## Linear Regression Final Project: Logistic Regression with Traffic Collision Data
### Zachary Barnes and Bing Wang

##### Housekeeping

In [143]:
# Load Python libraries
import os
import numpy as np
import pandas as pd
import statsmodels.api as sm
import statsmodels.formula.api as smf
import patsy
import matplotlib.pyplot as plt
import itertools
from sklearn import linear_model
from sklearn.metrics import mean_squared_error

# Run R code adjacent to Python code
%load_ext rpy2.ipython

# Load ggplot R library
%R library(ggplot2)
%R library(scales)

# Avoid kernal death
os.environ['KMP_DUPLICATE_LIB_OK']='True'

The rpy2.ipython extension is already loaded. To reload it, use:
  %reload_ext rpy2.ipython


# Read in and organize data from TIMS (Collisions and Victims)

#### Collisions data

In [144]:
c = pd.read_csv("Collisions.csv")

Response variable: Collision severity. We will code this as a binary variable, with 1 = fatality and 0 = not a fatality

Keep a subset of predictors as full model: Based on previous knowledge, these are likely to be predictors of collision severity

In [145]:
c = c[['CASE_ID','COLLISION_DATE','COLLISION_TIME','INTERSECTION','COLLISION_SEVERITY',
       'LIGHTING','LOCATION_TYPE', 'ROAD_SURFACE', 'ROAD_COND_1', 'PEDESTRIAN_ACCIDENT',
       'BICYCLE_ACCIDENT', 'MOTORCYCLE_ACCIDENT', 'ALCOHOL_INVOLVED','PCF_VIOL_CATEGORY']]

Make datetime variables

In [146]:
# Convert COLLISION_TIME to hour of day (use tlater to match speeds to collisions)
c['COLLISION_TIME'] = [int(i[:-2]) if len(i) > 2 else 0 for i in c['COLLISION_TIME'].astype(str).values]
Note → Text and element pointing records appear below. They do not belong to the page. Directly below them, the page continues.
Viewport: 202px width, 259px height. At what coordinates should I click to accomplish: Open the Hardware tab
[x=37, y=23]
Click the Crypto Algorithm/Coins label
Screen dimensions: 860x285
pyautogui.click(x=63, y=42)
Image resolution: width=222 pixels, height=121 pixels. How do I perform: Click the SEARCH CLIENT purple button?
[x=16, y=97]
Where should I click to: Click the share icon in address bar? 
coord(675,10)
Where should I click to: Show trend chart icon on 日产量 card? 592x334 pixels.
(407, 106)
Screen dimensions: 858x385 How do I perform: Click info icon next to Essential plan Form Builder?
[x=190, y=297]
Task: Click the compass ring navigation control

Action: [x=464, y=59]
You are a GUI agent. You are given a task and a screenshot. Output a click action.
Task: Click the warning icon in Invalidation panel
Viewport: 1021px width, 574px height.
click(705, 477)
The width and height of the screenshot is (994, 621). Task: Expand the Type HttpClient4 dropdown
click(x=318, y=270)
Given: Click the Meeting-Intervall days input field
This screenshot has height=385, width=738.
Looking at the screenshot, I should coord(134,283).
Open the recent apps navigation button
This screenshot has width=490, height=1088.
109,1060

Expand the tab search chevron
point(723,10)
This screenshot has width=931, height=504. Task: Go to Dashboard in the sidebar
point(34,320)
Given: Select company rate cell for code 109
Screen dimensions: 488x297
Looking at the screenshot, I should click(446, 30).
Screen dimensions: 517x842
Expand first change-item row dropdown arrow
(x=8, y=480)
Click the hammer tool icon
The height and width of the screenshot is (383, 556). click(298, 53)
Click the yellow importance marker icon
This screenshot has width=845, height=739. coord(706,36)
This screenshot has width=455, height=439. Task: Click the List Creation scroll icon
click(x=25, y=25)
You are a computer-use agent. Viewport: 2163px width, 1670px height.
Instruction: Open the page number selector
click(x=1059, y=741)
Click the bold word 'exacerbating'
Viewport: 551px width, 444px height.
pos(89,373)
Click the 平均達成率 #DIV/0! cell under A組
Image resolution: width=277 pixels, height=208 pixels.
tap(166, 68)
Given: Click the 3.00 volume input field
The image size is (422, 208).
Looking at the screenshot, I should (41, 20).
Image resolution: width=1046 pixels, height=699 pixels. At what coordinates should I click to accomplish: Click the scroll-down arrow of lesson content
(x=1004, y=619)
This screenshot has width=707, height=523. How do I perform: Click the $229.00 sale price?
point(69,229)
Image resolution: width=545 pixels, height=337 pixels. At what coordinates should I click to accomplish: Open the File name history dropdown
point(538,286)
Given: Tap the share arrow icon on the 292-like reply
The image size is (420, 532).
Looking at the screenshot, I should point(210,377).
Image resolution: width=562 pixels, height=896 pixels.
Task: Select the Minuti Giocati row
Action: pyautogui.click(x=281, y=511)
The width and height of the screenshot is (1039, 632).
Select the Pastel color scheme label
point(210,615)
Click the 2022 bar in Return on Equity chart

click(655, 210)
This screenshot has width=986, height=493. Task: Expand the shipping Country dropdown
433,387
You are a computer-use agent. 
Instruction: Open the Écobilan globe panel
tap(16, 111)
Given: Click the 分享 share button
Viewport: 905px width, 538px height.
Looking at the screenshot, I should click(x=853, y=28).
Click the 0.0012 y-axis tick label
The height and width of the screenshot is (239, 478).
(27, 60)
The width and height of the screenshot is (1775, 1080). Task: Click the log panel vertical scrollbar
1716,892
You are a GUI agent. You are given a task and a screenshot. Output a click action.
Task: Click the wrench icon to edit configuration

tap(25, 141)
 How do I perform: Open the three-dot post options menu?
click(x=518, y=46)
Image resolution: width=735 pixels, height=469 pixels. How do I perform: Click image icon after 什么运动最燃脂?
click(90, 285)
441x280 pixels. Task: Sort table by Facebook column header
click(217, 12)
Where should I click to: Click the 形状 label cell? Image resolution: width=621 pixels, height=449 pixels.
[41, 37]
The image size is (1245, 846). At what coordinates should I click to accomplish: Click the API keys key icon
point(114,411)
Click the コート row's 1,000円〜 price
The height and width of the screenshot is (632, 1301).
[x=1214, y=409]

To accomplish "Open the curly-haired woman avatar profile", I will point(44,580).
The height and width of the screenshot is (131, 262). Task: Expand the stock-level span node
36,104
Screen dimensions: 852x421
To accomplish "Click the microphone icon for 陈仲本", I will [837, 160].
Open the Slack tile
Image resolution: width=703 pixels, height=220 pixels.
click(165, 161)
# Make Collision_Date a DateTime object
c["COLLISION_DATE"] = pd.to_datetime(c.COLLISION_DATE)

# Add quarter column (use later in match speeds to collisions)
c['QUARTER'] = c['COLLISION_DATE'].map(pd.to_datetime).dt.quarter

c.sample(5)

Unnamed: 0,CASE_ID,COLLISION_DATE,COLLISION_TIME,INTERSECTION,COLLISION_SEVERITY,LIGHTING,LOCATION_TYPE,ROAD_SURFACE,ROAD_COND_1,PEDESTRIAN_ACCIDENT,BICYCLE_ACCIDENT,MOTORCYCLE_ACCIDENT,ALCOHOL_INVOLVED,PCF_VIOL_CATEGORY,QUARTER
3437,8465554,2018-12-24,23,N,1,C,,B,H,,,,,8,4
1779,8683740,2018-07-12,12,Y,4,A,,A,H,,,,,12,3
2910,8593774,2018-03-02,17,Y,4,A,,B,H,,,,,8,1
3718,90837809,2018-10-07,13,N,4,A,,A,H,,,,,3,4
3304,8552925,2018-01-29,2,Y,3,C,,A,H,,,,Y,1,1


In [147]:
# recode variables in Collision (as 1s and 0s, reduce categories down, make dummies)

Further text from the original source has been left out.